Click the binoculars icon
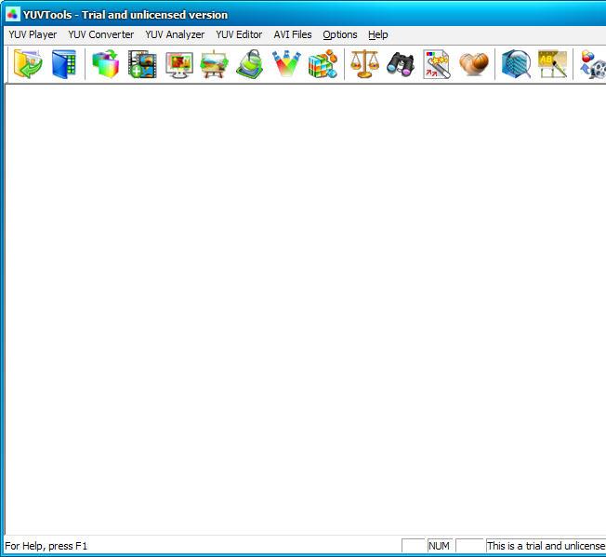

◆ ◆ ◆ ◆

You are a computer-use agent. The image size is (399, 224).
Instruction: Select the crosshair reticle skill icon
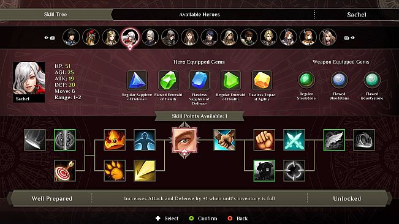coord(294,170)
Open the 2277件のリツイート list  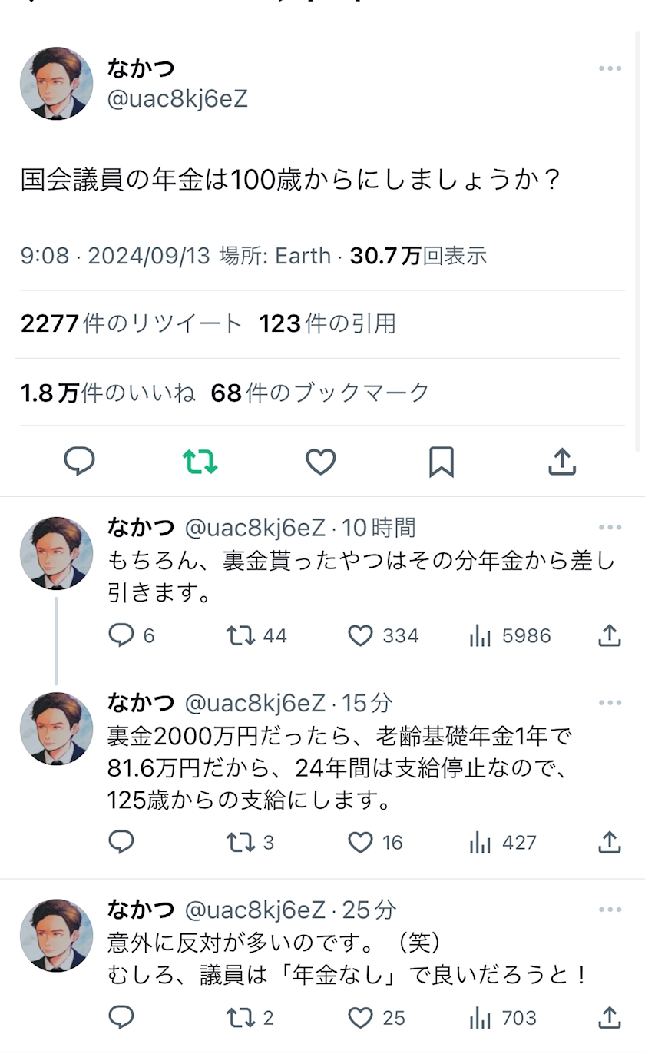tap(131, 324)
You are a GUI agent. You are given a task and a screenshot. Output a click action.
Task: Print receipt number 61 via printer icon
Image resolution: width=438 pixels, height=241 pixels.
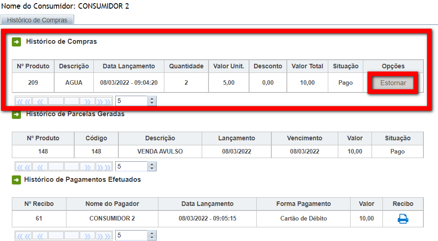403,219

◆ ◆ ◆ ◆

-- THE TASK --
Note how many lines above hold "agent" and give that figure alone.

-- TASK SOLUTION --
2